La majorité de la population continue probablement à imaginer que la justice, incarnée pour elle dans les tribunaux font appel à la même notion que celle que nous utilisons dans la vie de tous les jours, qui est évidemment en partie propre à chaque individu.
La justice des tribunaux applique des textes de loi, les interprète au besoin, tels qu'ils ont été définis par des votes de parlements et reflètent donc des équilibres d'intérêts politiques du moment. Tout cela, bien sûr, dans le cadre de conventions et d'usages plus larges, nationaux ou internationaux.
C'est en vertu (si puis dire) de cela que dans le cas qui fait l'objet du blog, ce sont plutôt de tendances politiques dites de gauche qui l'emporteront pour fixer les détails de procédure, alors que si vous êtes locataire, ce seront plutôt des tendances de droite. C'est le résultat de la démocratie, avec ses avantages et ses défauts, qu'il faut essayer de réduire, mais en toute connaissance de cause.

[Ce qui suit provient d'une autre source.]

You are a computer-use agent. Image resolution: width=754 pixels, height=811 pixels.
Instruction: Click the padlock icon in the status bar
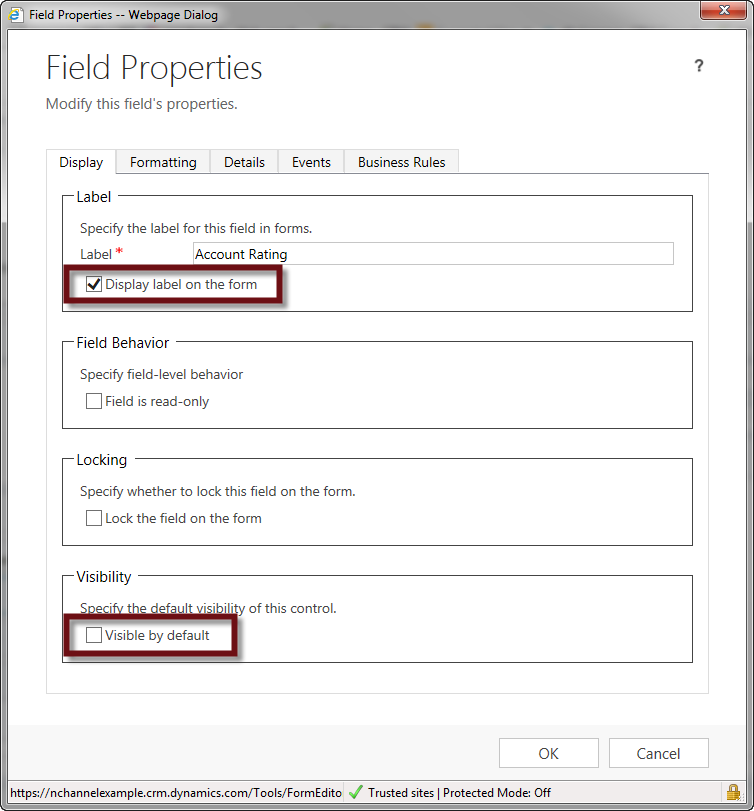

Écrit par : Mère-Grand | 23/05/2013

Bonjour,

Je vous suis entièrement. J'ajouterai cependant que dans des cas judiciaires aussi clairs que celui de Claude Dubois - où aucune erreur judiciaire n'était possible en 1998, lors de sa première condamnation pénale - un enfermement à vie sans possibilité de sortie doit absolument être prescrit pour protéger efficacement la société. Toutes autres arguties juridiques ou d'experts en toutes sortes ne doivent pas primer sur cette obligation de l'Etat vis-à-vis de sa population. Ceci est particulièrement valable pour les pédophiles, comme on l'a voulu en votation populaire dernièrement. Contourner cette position au nom des droits de l'homme ou des obligations de la Convention européenne pour la sauvegarde des droits de l'homme (avec une application laxiste et gauchiste de ses termes!)ne devrait plus être toléré, sauf à ce que la Suisse se retire de ce fichu fonctionnement pseudo-juridique où notre pays se voit plus souvent condamné que l'ex Union soviétique ou la Russie actuelle.
Dans ce domaine comme dans celui de notre spoliation à venir par l'UE ou les USA pour des raisons de jalousie et d'échec patent de leurs politiques économiques, je suis d'avis que nous devons absolument montrer les dents et nous défendre activement.
Gageons qu'avec le résultat sans appel de la votation du 9 juin sur l'asile et la perte d'influence des partis bourgeois vendus à l'internationalisme et au multiculturalisme qui foire partout (cf. les déclarations très claires à ce sujet de Madame la Chancelière d'Allemagne Angela Merkel,le peuple saura vers qui se tourner aux prochaines élections genevoises.

Écrit par : simonius | 23/05/2013

Ce n'est pas parce que l'on veut servir l'intérêt général que l'on doit absolument l'opposer à l'intérêt particulier.

Il est toujours aisé de dire après ce que l'on aurait dû faire avant !

L'assassin de Marie est très probablement dangereux et ne sortira sûrement pas de sitôt. Tant mieux.

Au fond on souhaite que l'on prenne les mesures qui s'impose vis-à-vis de tout crime au nom du "qui a bu boira".

Mais des tragédies, il y en aura encore, hélas. Avec ou sans renforcement de l'arsenal pénal. Et en cela j'admire le père de la victime qui ne souhaite pas se faire instrumentaliser. C'est une immense preuve de lucidité.